Data items:

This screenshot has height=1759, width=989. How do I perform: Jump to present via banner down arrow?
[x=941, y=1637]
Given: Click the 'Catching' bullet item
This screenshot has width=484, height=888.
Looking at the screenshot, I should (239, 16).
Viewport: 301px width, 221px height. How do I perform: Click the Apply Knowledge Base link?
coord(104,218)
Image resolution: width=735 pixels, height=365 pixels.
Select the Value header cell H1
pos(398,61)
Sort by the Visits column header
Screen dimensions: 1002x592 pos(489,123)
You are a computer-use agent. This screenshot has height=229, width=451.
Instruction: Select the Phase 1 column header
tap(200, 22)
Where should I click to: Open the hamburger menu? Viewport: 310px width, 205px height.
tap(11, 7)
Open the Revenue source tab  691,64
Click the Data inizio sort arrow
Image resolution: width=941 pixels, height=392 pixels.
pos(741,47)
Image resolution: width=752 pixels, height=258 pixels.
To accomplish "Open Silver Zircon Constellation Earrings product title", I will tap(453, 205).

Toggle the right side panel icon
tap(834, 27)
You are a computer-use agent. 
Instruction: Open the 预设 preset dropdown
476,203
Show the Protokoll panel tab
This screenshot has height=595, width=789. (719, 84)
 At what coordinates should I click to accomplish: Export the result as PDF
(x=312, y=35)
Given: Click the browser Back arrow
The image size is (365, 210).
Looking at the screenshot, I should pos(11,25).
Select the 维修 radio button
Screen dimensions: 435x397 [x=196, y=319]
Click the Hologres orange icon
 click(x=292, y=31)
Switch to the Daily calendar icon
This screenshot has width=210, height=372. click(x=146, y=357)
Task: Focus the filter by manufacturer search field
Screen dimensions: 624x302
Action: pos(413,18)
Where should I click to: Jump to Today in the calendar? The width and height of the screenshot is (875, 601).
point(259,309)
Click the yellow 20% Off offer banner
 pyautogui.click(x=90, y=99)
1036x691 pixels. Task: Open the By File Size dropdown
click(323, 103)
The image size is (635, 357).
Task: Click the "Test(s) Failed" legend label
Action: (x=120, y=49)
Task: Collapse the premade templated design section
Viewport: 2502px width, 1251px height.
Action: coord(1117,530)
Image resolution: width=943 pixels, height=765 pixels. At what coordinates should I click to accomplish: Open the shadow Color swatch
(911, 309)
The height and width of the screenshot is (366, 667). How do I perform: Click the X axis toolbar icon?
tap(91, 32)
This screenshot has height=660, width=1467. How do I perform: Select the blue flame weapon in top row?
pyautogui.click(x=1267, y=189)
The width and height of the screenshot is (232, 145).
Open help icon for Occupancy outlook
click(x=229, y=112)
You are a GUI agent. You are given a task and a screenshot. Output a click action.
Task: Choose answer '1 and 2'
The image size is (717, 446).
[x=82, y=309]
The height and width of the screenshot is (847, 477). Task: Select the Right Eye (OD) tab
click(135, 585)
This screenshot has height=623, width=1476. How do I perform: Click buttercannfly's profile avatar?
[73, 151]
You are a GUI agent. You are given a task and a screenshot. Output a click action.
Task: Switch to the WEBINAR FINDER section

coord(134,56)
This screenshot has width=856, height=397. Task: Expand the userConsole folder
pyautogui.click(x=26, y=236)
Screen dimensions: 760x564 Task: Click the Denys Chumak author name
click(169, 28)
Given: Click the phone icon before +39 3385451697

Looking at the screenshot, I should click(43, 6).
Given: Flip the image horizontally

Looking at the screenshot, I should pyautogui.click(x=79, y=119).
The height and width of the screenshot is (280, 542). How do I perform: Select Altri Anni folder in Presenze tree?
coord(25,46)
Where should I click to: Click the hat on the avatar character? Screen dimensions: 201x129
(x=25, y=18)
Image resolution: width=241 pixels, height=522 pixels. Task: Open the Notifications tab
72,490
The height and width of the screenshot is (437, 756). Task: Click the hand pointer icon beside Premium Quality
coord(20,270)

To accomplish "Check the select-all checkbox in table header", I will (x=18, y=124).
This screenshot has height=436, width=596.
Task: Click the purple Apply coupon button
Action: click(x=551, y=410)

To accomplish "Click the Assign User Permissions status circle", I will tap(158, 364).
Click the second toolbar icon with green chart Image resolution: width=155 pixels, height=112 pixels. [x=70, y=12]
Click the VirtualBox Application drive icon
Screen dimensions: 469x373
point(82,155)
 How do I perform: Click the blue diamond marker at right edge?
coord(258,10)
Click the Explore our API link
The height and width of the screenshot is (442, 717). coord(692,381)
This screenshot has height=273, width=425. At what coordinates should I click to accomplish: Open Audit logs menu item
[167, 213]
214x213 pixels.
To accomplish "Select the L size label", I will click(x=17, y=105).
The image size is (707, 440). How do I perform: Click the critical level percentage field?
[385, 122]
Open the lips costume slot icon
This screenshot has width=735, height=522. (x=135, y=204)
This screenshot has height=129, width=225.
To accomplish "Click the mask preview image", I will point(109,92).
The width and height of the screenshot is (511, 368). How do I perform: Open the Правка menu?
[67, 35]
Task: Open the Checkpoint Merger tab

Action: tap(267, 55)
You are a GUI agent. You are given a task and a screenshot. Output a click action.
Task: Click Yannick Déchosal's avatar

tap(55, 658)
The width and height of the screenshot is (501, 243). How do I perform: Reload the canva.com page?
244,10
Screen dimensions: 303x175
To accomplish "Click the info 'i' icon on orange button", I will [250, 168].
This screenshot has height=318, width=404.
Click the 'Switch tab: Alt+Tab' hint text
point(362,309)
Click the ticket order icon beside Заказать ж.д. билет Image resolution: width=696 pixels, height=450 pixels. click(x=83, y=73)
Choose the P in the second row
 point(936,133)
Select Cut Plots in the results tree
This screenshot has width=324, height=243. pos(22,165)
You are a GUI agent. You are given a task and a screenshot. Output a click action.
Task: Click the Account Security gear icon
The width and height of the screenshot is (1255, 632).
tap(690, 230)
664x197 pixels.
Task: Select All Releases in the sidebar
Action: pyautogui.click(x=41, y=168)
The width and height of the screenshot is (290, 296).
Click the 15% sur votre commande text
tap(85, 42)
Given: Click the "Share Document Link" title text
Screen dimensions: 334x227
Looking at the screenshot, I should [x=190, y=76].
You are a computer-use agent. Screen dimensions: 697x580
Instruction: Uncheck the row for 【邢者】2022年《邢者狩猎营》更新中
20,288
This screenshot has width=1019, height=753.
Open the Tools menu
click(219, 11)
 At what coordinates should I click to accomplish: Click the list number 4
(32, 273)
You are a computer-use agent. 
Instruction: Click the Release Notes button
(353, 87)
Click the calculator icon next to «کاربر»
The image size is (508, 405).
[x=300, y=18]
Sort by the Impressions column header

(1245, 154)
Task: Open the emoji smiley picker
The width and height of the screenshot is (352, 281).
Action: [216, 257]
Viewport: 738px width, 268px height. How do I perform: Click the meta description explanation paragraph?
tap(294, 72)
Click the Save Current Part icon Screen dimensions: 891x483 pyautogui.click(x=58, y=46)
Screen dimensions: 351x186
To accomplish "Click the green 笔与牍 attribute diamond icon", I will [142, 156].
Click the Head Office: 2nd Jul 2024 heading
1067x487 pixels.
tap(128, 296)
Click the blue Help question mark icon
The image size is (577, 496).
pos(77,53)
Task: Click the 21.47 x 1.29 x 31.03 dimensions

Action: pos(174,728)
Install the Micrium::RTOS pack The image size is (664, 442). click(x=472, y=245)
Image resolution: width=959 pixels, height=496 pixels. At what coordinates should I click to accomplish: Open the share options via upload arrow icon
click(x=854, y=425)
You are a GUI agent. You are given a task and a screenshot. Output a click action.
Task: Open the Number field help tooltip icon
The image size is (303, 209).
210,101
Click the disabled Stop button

> Exercise instructions
Each line above with the word "computer" needs to be copied.

> Exercise solution
You are a computer-use agent. This screenshot has height=229, width=451.
You are a computer-use agent. 
You are a computer-use agent. Screen dimensions: 697x580
You are a computer-use agent. 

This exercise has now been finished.